Supplied text:
A Kingdom of Their Own
Page 7
Karzai did not attend the conference, as he, Amerine, and the CIA team were still outside of Kandahar. Politically he was associated with the conference delegates known as the Rome Group, the collection of exiles loyal to the eighty-seven-year-old former king, Zahir Shah, who had ruled for forty years before his ouster in a coup d’état in 1973 and was still viewed by many Pashtuns as a symbol of traditional Afghan unity and more peaceful days. One of Karzai’s elder brothers, Qayum, attended the conference as an adviser to the Rome Group delegation. The Taliban were not invited to the meeting, and they had no voice in the creation of the new government, an omission that Brahimi would later describe as Afghanistan’s “original sin.” The others in attendance were mostly Afghan exiles based in Pakistan, those with ties to Iran, and leaders of the predominant Northern Alliance.
During the Taliban’s rule, the Northern Alliance had been the only real on-the-ground opposition. The alliance of Tajik, Uzbek, and Hazara rebels held shards of territory in northern Afghanistan, mostly in the mountains along the borders with Tajikistan and Uzbekistan, funded and armed with the help of Russia and Iran. Their dwindling fortunes changed dramatically on September 11. Coordinating with an American bombing campaign, the Northern Alliance broke through Taliban lines the following month. Their soldiers routed them in northern cities such as Mazar-e-Sharif and flooded into Kabul against the wishes of the Bush administration, which wanted to forge a plan for a new government before Northern Alliance forces seized ministries and barracks and took the country for themselves. They would clearly be getting a large share of government posts, but the Americans didn’t want them to take everything. At the Bonn conference, Dobbins saw his primary mission as persuading the Northern Alliance leaders to “dissolve their administration and join other Taliban opponents in a more broadly based government.”

Entries from a dataset:
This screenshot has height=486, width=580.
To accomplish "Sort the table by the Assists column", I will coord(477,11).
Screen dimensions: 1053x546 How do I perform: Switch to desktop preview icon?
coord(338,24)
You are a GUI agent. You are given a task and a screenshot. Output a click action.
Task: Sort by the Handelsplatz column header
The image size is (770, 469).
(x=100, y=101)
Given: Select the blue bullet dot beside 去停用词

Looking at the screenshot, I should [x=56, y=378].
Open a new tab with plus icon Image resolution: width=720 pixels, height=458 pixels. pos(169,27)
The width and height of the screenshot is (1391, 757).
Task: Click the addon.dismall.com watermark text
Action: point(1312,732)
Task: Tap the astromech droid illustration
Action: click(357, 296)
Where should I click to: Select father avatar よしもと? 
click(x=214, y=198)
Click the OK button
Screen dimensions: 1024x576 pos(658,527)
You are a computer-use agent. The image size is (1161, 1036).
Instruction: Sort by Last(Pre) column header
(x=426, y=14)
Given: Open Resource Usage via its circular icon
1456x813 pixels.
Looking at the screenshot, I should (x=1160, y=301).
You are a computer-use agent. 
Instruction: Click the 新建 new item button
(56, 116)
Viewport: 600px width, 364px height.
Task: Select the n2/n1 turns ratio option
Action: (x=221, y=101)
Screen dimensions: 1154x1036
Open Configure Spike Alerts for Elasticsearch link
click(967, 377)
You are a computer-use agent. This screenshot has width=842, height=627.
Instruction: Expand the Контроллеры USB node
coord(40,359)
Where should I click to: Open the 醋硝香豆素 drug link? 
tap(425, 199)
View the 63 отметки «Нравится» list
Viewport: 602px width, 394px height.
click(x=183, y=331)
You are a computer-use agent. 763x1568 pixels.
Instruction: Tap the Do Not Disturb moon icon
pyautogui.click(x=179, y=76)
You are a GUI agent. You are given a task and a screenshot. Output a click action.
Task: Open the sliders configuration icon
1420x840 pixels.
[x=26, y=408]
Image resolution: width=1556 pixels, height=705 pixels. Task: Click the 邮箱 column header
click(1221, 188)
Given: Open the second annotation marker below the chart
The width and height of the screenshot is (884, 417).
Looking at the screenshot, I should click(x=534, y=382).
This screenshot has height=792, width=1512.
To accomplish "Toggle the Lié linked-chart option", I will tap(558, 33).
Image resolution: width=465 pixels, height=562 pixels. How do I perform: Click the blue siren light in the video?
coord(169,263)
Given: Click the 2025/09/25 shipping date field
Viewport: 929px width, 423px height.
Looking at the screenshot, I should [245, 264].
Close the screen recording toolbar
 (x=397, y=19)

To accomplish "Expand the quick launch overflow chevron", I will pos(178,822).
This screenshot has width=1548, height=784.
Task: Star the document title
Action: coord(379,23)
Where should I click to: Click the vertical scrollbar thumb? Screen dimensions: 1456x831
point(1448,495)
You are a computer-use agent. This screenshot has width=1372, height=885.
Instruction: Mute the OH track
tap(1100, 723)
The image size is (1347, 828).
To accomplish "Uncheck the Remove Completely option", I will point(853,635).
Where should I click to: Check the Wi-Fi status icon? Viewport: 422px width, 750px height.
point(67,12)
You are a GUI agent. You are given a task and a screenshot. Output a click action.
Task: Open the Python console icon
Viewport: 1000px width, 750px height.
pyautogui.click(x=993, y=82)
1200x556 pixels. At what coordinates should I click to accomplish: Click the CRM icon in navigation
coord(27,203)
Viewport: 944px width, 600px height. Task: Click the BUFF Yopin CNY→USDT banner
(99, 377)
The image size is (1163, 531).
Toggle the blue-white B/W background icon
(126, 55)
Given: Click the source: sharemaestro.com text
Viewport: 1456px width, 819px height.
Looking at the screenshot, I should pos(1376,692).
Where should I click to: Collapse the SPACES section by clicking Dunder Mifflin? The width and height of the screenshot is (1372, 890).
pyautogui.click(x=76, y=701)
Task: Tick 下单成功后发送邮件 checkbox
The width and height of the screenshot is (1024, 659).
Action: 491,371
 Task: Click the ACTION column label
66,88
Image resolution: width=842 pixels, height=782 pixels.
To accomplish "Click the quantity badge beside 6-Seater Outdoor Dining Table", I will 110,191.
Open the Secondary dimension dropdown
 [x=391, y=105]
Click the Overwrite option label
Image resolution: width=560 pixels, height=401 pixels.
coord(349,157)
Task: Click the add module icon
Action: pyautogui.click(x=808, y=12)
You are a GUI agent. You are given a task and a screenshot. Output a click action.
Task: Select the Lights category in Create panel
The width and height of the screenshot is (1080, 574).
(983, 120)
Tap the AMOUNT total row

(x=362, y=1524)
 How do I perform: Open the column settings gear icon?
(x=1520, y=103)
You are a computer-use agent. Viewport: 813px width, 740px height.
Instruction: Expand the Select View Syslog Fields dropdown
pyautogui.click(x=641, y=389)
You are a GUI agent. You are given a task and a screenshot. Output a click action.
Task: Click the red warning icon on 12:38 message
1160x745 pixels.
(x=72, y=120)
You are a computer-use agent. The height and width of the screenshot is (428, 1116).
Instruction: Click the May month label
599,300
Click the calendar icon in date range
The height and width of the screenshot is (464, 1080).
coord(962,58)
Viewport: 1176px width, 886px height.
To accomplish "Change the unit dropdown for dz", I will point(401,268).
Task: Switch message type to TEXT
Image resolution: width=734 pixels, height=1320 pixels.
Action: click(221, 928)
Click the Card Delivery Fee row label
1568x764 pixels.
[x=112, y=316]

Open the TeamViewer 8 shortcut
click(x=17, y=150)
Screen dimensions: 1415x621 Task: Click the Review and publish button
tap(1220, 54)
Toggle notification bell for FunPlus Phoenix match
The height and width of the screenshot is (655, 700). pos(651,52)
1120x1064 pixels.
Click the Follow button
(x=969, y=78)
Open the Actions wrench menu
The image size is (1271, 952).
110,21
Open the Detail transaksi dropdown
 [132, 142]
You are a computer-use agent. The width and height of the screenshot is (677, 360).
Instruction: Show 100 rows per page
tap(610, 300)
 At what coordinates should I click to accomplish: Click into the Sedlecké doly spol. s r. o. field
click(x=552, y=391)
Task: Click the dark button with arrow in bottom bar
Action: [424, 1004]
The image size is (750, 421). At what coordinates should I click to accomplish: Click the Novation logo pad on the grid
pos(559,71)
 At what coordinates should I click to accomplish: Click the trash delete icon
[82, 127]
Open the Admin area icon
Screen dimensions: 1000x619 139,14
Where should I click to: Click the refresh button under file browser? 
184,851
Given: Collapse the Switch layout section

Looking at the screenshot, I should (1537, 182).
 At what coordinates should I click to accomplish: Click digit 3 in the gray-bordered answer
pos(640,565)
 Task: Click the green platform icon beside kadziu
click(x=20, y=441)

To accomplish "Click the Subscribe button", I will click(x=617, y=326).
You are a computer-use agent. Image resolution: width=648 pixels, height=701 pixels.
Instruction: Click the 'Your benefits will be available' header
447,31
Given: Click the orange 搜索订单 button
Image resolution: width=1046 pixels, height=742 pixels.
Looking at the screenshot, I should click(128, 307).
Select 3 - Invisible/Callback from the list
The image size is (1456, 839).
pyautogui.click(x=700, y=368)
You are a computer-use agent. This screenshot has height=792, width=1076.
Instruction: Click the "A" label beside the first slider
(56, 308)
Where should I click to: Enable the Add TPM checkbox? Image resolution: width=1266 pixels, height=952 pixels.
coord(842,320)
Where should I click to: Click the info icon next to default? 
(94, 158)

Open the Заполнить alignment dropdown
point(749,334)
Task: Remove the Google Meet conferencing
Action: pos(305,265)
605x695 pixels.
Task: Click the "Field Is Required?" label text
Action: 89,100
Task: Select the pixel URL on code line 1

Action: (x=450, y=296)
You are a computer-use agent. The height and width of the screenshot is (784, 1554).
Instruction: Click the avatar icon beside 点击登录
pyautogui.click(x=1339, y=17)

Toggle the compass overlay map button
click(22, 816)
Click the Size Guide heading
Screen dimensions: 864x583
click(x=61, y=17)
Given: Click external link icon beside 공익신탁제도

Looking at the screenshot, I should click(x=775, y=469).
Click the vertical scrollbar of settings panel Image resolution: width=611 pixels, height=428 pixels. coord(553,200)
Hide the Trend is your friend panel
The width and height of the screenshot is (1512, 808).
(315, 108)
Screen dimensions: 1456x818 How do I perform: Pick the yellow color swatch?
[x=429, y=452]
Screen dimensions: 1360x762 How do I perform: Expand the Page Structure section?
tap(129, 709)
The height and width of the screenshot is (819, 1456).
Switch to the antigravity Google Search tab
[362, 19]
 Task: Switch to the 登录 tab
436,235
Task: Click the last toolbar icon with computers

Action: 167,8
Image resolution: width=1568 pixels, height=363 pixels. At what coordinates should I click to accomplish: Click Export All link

Given instruction:
Continue the passage on the Bonn conference and the Northern Alliance, starting after its final sentence. The listing is separate material and has no connection to the text on the Bonn conference.

Response for this exercise:
The delegates were mainly in agreement that there should be an interim government for several months, followed by the loya jirga, to elect a transitional government for another period of time, while a new constitution could be written and, ultimately, democratic elections held for the first time in the country’s modern history. The more immediate decisions were thornier: whether foreign troops should participate in peacekeeping in Kabul and who should be the leader of the new government. Some hard-line Northern Alliance members—including the front’s leader, Burhanuddin Rabbani, the white-bearded former president, who promptly moved back into the palace in Kabul when the Taliban fled—demanded that any talks about new governments take place inside Afghanistan. They insisted that their own militiamen handle security in the capital, and they wanted their own representative in the palace. Others conceded that the best chance to avoid civil war was to have a Pashtun as the nominal face of the government.
As the conference opened, attendees heard welcoming remarks from the German foreign minister, Joschka Fischer, and from Afghan representatives. When Brahimi leaned into the microphone to speak, he added a surprise announcement: “Someone else would like to talk to us, from Afghanistan.” A speaker that had been hanging from a wire in the center of the room above the tables crackled to life. The guests suddenly heard the congested voice of Hamid Karzai, sniffling through a cold, transmitted by his CIA-supplied satellite phone. At the moment, Karzai was sitting on a scrap of parachute on the floor of a mud hut in southern Afghanistan. He told the delegates to forget their differences and unite for the peace of the country.
“We are one nation, one culture; we are united and not divided,” he said. “We all believe in Islam, but in an Islam of tolerance.
“This meeting is a path towards salvation,” he added.
The brief address shocked many of the Afghans present. The very fact that Karzai was addressing the conference, a speech arranged by Brahimi and the American representatives, was an unsubtle signal of how American preferences were coalescing around him. “It went over terribly badly with the Afghans,” recalled Francesc Vendrell. “It was quite obvious the international community had a plan.”
Throughout the conference, the American team ended up playing a strong, arguably decisive role in Karzai becoming the new leader of Afghanistan. Some have claimed their support rose from old, clandestine links with the CIA dating back to Karzai’s days on the diplomatic circuit in Pakistan. This may have helped to some degree, as he was known and generally liked, but so were many Afghan cold warriors. The more decisive factor seems to be that he was benign—both to the Americans and their rivals. Dobbins heard positive comments about Karzai from both the Northern Alliance and one of its enemies, Pakistan’s intelligence service. Turkey didn’t have a problem with him. The Iranians weren’t opposed. The Russians spoke positively. During the conference, Dobbins spoke several times over the phone with Karzai. “He just indicated what he was doing in and around Kandahar,” Dobbins recalled. “He was not campaigning for the job. He wasn’t doing anything overt to push his own candidacy.”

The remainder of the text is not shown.